Grand Slam doubles results
- Australian Open: SF (2006)
- French Open: QF (2010, 2013)
- Wimbledon: 2R (2004, 2005, 2007, 2010, 2015)
- US Open: F (2011)

Other doubles tournaments
- Tour Finals: F (2011)
- Olympic Games: QF (2008)

Grand Slam mixed doubles results
- Australian Open: 2R (2008, 2012)
- French Open: 2R (2006, 2008)
- Wimbledon: 3R (2010)
- US Open: QF (2007, 2009)

= Mariusz Fyrstenberg =

Polish tennis player

Mariusz Stanisław Fyrstenberg (born 8 July 1980) is a retired Polish tennis player who was a doubles specialist.

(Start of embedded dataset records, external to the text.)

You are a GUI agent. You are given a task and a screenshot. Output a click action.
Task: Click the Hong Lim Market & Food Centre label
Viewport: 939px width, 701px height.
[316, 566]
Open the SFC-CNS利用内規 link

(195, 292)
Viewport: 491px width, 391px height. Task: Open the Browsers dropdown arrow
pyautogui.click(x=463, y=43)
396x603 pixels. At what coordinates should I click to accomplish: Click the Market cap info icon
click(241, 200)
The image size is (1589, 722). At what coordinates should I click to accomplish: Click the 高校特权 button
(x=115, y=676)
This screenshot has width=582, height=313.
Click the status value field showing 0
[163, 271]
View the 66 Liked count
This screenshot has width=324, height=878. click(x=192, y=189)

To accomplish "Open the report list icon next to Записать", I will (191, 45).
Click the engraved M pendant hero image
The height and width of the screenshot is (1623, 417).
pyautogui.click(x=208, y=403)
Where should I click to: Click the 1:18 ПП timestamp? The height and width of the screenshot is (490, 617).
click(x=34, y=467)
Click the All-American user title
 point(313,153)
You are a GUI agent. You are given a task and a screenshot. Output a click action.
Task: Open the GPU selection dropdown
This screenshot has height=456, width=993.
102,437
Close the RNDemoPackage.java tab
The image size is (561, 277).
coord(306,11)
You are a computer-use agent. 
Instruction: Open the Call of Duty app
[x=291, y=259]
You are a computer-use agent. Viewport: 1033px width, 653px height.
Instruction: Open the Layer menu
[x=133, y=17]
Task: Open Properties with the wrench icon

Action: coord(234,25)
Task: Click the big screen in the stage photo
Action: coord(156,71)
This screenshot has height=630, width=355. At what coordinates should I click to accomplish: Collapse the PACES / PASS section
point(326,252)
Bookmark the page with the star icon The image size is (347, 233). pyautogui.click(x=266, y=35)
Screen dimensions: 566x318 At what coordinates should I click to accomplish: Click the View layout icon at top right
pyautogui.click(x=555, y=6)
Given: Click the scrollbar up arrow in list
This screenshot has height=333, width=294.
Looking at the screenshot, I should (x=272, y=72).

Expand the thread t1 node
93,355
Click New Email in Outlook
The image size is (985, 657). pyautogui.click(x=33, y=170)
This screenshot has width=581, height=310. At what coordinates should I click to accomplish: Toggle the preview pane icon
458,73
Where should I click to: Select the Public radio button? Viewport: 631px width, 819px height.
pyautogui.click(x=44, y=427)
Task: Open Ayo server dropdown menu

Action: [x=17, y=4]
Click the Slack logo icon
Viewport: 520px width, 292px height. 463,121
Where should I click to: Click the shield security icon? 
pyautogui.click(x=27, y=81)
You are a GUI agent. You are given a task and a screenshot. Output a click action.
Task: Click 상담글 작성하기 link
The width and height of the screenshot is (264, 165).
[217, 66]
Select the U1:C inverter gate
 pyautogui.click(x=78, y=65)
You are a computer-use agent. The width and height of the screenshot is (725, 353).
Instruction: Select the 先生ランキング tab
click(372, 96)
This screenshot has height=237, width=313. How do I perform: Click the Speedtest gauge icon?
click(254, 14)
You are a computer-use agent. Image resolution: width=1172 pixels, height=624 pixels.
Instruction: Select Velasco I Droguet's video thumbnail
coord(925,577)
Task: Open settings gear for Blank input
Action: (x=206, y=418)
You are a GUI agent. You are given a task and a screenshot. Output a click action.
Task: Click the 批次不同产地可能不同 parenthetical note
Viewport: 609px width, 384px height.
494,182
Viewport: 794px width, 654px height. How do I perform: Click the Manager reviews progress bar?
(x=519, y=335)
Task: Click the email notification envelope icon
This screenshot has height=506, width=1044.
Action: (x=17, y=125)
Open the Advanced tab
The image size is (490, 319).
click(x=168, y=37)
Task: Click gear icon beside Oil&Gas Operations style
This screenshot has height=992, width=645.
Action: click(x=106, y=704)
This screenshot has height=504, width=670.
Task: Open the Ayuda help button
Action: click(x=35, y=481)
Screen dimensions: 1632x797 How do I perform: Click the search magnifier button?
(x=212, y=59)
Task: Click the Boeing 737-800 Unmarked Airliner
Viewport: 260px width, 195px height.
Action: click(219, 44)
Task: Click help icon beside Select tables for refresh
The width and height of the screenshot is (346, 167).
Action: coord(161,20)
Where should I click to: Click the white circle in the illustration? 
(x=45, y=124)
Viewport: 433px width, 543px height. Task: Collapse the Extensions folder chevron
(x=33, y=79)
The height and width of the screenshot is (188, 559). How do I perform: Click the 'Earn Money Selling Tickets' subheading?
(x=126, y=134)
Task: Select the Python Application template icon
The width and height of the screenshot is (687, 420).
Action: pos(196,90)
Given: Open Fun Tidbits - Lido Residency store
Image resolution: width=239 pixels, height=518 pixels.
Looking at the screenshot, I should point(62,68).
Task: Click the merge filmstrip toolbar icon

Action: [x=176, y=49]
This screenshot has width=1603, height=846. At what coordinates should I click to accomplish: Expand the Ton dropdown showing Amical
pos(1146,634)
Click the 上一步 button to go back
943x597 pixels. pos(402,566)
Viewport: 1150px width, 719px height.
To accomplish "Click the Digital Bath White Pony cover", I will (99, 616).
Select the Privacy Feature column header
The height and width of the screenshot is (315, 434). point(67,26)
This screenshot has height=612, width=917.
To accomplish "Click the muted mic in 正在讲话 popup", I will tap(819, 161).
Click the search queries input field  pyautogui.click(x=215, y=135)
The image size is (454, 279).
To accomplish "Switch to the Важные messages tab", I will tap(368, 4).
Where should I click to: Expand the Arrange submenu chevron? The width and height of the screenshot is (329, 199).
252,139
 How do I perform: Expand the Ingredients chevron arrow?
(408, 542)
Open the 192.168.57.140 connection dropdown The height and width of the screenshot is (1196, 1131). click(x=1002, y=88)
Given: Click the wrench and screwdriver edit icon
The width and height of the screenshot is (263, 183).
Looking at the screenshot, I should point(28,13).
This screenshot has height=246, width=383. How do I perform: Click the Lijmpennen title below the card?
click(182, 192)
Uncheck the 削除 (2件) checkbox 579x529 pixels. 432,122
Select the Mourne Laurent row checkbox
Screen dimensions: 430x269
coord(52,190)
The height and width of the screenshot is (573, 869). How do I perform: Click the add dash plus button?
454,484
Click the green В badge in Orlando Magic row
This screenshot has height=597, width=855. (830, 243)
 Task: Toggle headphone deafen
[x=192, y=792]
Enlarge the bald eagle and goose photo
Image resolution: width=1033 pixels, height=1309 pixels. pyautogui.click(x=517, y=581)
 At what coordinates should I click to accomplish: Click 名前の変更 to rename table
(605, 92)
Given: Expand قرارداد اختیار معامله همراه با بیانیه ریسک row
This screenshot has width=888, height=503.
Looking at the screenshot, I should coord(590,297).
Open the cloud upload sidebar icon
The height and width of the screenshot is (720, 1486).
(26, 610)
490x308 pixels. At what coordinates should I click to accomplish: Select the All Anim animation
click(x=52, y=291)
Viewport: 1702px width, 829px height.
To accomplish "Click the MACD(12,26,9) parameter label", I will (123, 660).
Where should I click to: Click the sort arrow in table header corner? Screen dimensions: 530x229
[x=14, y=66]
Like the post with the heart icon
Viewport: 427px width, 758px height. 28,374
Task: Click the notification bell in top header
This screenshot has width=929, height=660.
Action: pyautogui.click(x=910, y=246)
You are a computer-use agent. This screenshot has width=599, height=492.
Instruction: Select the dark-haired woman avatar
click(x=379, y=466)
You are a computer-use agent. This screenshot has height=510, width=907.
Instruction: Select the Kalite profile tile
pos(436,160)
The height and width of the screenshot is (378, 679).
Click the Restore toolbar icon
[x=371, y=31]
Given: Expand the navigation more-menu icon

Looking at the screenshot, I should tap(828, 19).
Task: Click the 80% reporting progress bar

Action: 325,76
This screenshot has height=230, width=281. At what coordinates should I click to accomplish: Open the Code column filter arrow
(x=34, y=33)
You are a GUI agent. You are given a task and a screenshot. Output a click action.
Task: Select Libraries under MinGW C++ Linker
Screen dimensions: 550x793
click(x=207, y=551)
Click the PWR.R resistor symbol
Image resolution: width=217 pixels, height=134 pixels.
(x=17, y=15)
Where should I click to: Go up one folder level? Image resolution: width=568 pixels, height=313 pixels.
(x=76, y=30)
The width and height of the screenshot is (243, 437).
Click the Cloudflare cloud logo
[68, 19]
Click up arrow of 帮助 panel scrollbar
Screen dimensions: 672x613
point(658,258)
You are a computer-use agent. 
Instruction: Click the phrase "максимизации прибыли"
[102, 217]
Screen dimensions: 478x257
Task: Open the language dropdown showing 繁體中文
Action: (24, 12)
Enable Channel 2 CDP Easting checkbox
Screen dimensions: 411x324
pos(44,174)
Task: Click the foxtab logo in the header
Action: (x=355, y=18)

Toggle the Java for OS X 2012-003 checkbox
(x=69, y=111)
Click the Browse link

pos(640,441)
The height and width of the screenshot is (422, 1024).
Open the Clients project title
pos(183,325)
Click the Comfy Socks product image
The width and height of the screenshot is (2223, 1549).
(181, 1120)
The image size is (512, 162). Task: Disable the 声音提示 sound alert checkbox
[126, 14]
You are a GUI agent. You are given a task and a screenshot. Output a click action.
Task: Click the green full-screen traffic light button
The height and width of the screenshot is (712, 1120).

Fyrstenberg primarily partnered Marcin Matkowski. The pair won the Madrid Open twice, in addition to reaching the final at the US Open. They also reached the final of the ATP Finals and participated six times at the event overall. Fyrstenberg won 18 doubles title in his career and achieved a highest ranking in doubles of world No. 6 in August 2012.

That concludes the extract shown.